* _Text segment_
Nor will the sulking holiday train
Start sooner if you stamp your feet.
He left the clock to go its way;
The whistle blew, the train went gay.
Do not press me so, she said;
Leave me alone and I will write
But not just yet, I am sure you know
The problem. Do not count the days.
He left the calendar alone;
The postman knocked, no letter came.
O never force the pace, they said;
Leave it alone, you have lots of time,
Your kind of work is none the worse
For slow maturing. Do not rush.
He took their tip, he took his time,
And found his time and talent gone.
Oh you have had your chance, It said;
Left it alone and it was one.
Who said a watched clock never moves?
Look at it now. Your chance was I.
He turned and saw the accusing clock
Race like a torrent round a rock.
Leaving it like that, it’s a sad story, but it has a happy ending. MacNeice has now been dead long enough to be ripe for re-discovery. I’m not sure that’s quite a happy ending, involving as it does articles in the Sunday supplements beginning ‘Shares in MacNeice are rising …’: something Larkin was perhaps predicting as early as 1963 when he wrote of MacNeice’s ‘poetry of everyday life, of shop windows, traffic policemen, ice cream sodas, lawn mowers and an uneasy awareness of what the newsboys were shouting’.
‘And then,’ one feels Larkin is thinking, ‘then comes me!’
There is, though, appreciation much closer to home – that is, MacNeice’s home. Some of the liveliest and most accomplished poetry being written today comes from Northern Ireland. The English may think of MacNeice as an Auden sidekick, and in Dublin he’s still an outsider, but with the younger poets of Northern Ireland – Derek Mahon and Paul Muldoon – MacNeice comes into his own; they have picked up frequencies in his work inaudible in Dublin and London but not in Belfast. Never a poet of Northern Ireland (‘Come back early or never come’), MacNeice has nevertheless bequeathed to its poets in their shameful time a perspective and a detachment, a concern for the private in the confusion of the public that he learned in another shameful time.
I almost end with a poem that might be thought to be about ecology, though I think it’s about the imagination.

* _Records shown_
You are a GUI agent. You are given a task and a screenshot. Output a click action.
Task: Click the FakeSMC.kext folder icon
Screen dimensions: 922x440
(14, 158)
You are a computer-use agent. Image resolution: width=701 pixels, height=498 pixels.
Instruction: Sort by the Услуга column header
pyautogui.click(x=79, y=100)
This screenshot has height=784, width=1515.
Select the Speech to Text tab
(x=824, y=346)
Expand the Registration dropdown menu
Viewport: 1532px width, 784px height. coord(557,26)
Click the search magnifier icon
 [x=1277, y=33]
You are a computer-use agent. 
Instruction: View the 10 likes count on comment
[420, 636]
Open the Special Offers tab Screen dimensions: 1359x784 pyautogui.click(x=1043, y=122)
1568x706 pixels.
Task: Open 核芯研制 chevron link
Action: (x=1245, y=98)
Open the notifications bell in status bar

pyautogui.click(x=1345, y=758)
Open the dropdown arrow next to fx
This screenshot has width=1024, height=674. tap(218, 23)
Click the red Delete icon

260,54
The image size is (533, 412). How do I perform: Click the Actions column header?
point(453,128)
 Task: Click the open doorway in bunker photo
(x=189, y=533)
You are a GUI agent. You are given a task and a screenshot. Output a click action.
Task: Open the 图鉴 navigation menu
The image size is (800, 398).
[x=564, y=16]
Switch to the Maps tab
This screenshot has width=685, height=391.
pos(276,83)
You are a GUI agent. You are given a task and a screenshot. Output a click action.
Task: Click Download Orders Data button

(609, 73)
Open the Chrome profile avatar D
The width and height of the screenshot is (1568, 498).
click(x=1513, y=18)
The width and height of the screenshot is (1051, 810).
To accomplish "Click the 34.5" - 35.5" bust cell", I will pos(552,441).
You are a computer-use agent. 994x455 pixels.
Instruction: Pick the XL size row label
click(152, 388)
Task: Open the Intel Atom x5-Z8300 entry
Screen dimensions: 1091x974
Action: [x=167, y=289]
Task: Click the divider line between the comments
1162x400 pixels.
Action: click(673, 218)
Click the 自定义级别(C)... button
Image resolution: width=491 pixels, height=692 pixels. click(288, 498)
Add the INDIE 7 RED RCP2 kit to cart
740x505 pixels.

* _Aim of the exercise_
How would the MacNeice essay above go on after its last sentence? Write the continuation.

* _Answer to this exercise_
To Posterity
When books have all seized up like the books in graveyards
And reading and even speaking have been replaced
By other, less difficult, media, we wonder if you
Will find in flowers and fruit the same colour and taste
They held for us for whom they were framed in words,
And will your grass be green, your sky be blue,
Or will your birds be always wingless birds?
But finally a lovely, touching poem, one of the best MacNeice ever wrote and which deserves a place in every anthology of twentieth-century poetry.
Death of an Actress
I see from the paper that Florrie Forde is dead –
Collapsed after singing to wounded soldiers,
At the age of sixty-five. The American notice
Says no doubt all that need be said
About this one-time chorus girl; whose rôle
For more than forty stifling years was giving
Sexual, sentimental, or comic entertainment,
A gaudy posy for the popular soul.
Plush and cigars: she waddled into the lights,
Old and huge and painted, in velvet and tiara,
Her voice gone but around her head an aura
Of all her vanilla-sweet forgotten vaudeville nights.
With an elephantine shimmy and a sugared wink
She threw a trellis of Dorothy Perkins roses
Around an audience come from slum and suburb
And weary of the tea-leaves in the sink;
Who found her songs a rainbow leading west
To the home they never had, to the chocolate Sunday
Of boy and girl, to cowslip time, to the never-
Ending weekend Islands of the Blest.
In the Isle of Man before the war before
The present one she made a ragtime favourite
Of ‘Tipperary’, which became the swan-song
Of troop-ships on a darkened shore;
And during Munich sang her ancient quiz
Of Where’s Bill Bailey? and the chorus answered,
Muddling through and glad to have no answer:
Where’s Bill Bailey? How do we know where he is!
Now on a late and bandaged April day
In a military hospital Miss Florrie
Forde has made her positively last appearance
And taken her bow and gone correctly away.